Ainsi on adaptera le choix de la sonde à la forme des vaisseaux cathétérisés pour s'assurer d'une introduction de la sonde bien au-delà de l'ostium artériel. Si le cathétérisme reste limité on s'aidera d'un microcathéter pour atteindre le distalité de l'artère à emboliser. 


Adéquation sonde-artère

Il est impératif de respecter les artères radiculo-médullaires antérieures et postérieures.
Une fois en place une angiographie de qualité est réaliser pour s'assurer une dernière fois de l'absence de branches artérielles à destinée médullaire ou d'anastomose dangereuses.

Anastomoses dangereuses

Après chaques séquences d'embolisation un contrôle angio est nécessaire pour éliminer l'apparition d'anastomoses dangereuses qui peuvent se révéler à l'extinction du phénomène de vol d'hypervascularisation tumorale. Il est souvent nécessaire d'emboliser des deux côtés ainsi que les étages sus et sous jacent compte tenu des anastomoses transverses et cranio-caudales.

MATERIEL


Les sondes utilisées  doivent s'adapter à la configuration des branches à cathétériser.
Les plus utilisées sont les sondes dites COBRA qui peuvent avoir différentes courbures (type I, II, III ). Pour les artères lombaires basses et les branches à destinée rachidienne de l'artère hypogastrique ont peut utiliser la contre courbure de ces sondes pour les transformer en SIMMONS.


SONDES

Les Microcathéters  sont parfois indispensables si l'on veut éviter tout risque de reflux .On citera le Mag 2F-3F remplacé récemment par le Magellan.
Les agents d'occlusion les plus utilisés sont les particules d'Ivalon (ultra Drivalon) calibrés en 150 -250, 250-500 microns , les Embosphères et parfois pour traiter un tronc porteur des coils libres.
L'intérêt de la numérisation est d'apporter par la soustraction une très bonne qualité d'imagerie, de réduire les doses de contraste injecté avec une réduction du temps de l'éxamen.

COMPLICATIONS


Entre des mains expérimentées ces complications sont faibles, puisque le risque majeur est l'embolisation d'une artère à destinée médullaire et que les précautions citées précédemment rendent ce risque heureusement exceptionnel.
Les autres complications sont en rapport avec le point de ponction comme l'hématome ou la fistule artério-veineuse fémoro-fémorale.
 

INDICATIONS

Elle doivent être posées dans le cadre de réunions multidisciplinaires associant cancérologues, radiothérapeutes, chirurgiens et radiologues.
Elles concernent les lésions hypervasculaires secondaires comme les métastases de cancers thyroïdiens, rénaux, mélanomes ou de phéochromocytomes.
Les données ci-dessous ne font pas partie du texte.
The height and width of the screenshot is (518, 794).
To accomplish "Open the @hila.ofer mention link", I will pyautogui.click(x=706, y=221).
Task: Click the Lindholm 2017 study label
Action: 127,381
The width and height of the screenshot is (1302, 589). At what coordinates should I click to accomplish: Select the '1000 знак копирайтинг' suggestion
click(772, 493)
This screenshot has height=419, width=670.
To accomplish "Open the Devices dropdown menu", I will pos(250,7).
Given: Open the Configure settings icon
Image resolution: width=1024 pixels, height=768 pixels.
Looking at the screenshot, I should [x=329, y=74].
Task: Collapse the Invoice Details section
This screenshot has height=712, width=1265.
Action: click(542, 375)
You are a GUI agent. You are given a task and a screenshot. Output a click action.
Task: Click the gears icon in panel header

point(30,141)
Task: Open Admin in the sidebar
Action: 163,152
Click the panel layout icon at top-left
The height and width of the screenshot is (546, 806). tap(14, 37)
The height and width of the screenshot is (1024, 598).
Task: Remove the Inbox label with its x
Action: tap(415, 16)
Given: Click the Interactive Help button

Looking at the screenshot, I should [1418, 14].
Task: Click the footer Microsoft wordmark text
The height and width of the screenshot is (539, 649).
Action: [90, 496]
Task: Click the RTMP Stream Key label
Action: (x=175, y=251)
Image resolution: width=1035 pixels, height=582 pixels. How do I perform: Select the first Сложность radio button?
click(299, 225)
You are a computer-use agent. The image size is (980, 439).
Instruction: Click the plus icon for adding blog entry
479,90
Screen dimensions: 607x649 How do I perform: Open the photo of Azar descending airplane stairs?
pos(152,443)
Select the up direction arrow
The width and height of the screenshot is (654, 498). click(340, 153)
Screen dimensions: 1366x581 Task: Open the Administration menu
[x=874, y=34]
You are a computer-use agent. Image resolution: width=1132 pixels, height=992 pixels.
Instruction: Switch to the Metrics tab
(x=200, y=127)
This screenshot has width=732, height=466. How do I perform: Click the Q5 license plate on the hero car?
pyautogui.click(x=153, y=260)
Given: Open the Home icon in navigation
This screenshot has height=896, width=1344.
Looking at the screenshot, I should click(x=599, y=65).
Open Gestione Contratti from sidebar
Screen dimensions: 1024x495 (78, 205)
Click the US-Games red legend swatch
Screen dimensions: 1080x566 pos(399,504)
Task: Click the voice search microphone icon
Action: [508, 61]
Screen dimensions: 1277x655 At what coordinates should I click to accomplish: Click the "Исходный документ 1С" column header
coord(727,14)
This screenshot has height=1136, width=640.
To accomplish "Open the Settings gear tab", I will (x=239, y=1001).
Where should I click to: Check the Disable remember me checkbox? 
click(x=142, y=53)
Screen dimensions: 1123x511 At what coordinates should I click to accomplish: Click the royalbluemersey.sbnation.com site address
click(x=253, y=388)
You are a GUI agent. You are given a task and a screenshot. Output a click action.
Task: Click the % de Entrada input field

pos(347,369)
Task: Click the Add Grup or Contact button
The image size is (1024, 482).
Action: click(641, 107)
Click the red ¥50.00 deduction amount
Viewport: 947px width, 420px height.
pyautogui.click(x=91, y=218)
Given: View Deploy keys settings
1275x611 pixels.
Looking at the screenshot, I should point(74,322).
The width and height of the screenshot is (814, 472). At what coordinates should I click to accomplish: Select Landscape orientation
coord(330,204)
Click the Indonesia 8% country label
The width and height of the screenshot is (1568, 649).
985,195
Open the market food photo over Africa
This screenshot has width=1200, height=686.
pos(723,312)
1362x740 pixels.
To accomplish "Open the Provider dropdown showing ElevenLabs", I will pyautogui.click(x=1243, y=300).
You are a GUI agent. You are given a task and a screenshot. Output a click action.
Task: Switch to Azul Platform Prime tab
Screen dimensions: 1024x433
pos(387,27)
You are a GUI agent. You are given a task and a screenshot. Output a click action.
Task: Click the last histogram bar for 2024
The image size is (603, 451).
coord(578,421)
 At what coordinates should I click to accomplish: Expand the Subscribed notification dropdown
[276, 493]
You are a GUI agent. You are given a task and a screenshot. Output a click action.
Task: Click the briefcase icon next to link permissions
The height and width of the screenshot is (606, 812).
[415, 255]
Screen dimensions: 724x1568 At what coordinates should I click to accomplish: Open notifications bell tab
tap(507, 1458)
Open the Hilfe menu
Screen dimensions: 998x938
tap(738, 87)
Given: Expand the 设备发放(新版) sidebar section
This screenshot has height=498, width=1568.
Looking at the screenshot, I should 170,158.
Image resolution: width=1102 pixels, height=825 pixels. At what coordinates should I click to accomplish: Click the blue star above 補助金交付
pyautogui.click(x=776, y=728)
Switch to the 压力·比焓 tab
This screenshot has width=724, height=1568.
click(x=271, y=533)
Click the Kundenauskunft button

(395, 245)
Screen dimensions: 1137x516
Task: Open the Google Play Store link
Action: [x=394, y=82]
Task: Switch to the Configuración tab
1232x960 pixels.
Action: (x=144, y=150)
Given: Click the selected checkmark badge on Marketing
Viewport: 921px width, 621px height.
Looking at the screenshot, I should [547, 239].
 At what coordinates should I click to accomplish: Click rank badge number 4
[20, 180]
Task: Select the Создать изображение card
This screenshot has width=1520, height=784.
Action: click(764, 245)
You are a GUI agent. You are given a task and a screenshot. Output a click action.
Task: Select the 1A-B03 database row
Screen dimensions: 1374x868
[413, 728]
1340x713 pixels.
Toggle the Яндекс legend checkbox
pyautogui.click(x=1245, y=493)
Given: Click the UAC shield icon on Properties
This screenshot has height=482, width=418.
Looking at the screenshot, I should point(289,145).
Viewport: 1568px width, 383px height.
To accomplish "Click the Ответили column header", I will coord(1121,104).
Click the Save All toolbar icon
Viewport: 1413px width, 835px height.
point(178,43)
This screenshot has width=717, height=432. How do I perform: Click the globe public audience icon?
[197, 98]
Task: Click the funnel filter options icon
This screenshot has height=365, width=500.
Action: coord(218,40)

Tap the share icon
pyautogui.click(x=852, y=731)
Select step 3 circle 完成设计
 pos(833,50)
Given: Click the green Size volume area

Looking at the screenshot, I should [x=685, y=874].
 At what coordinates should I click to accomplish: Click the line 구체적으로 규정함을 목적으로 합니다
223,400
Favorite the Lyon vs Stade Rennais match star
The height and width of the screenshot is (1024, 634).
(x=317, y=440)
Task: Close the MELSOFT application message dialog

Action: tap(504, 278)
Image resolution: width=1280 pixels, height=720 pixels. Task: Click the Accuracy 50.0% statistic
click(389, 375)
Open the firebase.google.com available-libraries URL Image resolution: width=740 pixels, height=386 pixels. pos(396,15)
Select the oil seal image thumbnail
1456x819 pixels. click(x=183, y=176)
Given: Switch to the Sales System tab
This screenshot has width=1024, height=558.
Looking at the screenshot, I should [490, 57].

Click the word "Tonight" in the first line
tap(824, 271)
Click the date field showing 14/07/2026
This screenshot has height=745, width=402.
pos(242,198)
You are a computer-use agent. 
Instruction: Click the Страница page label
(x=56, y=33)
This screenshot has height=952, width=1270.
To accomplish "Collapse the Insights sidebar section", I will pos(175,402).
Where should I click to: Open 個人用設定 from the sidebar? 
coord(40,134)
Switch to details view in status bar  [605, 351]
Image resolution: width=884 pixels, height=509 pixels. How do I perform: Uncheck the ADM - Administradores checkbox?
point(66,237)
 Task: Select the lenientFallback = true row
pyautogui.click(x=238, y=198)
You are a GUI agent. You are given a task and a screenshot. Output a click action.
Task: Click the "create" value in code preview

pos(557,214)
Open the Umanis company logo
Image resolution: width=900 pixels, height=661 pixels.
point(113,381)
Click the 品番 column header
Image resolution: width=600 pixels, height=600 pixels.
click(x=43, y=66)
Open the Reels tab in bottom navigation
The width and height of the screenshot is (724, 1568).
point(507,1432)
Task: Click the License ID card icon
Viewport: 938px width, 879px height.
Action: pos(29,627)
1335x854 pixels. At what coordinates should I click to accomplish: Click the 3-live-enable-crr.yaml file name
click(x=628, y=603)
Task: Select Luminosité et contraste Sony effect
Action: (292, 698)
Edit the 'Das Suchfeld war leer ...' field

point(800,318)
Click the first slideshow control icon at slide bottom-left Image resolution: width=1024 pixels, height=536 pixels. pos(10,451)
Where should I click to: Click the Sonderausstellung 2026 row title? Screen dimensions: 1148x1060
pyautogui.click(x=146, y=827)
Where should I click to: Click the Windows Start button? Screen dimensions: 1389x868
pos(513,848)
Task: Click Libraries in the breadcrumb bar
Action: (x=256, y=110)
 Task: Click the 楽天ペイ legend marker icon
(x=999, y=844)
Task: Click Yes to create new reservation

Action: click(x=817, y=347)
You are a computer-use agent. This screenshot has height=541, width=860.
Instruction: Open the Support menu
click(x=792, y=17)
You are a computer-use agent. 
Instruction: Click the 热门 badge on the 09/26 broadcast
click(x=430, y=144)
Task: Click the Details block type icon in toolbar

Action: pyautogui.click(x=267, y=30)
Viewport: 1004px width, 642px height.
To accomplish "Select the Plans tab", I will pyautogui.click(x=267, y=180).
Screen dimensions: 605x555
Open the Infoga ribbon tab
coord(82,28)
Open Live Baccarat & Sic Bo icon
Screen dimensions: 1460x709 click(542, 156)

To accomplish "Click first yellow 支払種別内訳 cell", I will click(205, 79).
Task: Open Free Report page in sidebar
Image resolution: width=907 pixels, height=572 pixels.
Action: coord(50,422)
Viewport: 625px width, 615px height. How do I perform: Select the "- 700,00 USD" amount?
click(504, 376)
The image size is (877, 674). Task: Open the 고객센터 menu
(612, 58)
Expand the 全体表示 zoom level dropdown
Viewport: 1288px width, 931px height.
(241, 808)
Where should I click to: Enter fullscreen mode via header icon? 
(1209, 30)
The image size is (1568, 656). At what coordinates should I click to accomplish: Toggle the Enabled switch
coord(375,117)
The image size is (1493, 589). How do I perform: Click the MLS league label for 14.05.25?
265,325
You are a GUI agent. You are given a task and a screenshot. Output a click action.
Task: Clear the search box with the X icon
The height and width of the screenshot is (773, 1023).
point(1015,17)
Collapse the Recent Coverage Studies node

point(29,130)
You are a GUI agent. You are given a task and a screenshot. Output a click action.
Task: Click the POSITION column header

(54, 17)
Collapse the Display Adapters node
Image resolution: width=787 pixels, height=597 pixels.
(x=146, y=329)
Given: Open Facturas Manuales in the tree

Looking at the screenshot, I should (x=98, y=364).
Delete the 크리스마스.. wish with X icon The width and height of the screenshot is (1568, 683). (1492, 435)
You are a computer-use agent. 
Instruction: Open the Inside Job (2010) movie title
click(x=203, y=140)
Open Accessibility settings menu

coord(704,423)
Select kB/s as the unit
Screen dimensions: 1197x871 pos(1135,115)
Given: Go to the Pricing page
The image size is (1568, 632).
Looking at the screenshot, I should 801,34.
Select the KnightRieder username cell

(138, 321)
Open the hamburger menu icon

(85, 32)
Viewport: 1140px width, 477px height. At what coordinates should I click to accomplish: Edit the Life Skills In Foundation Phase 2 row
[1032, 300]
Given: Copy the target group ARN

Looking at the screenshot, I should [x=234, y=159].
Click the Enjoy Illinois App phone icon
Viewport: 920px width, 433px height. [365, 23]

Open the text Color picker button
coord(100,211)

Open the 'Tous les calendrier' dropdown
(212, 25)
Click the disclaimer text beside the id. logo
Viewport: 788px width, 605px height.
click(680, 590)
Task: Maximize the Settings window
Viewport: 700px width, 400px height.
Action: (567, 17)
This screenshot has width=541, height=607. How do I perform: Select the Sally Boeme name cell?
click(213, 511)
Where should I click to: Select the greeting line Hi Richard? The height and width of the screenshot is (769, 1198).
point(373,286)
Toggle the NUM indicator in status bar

Cas clinique embolisation de métastases

Elles peuvent aussi concerner des lésions primitives réputées hémorragiques au cours des abords chirurgicaux (Tumeurs à cellules géantes, angiomes vertébraux, ostéoblastomes bénins, kystes anévrysmaux).

Cas clinique embolisation de métastases lombaires (2)

Le but de l'angiographie est alors de démontrer l'hypervascularisation, de localiser les axes spinaux antérieurs et de permettre enfin l'embolisation.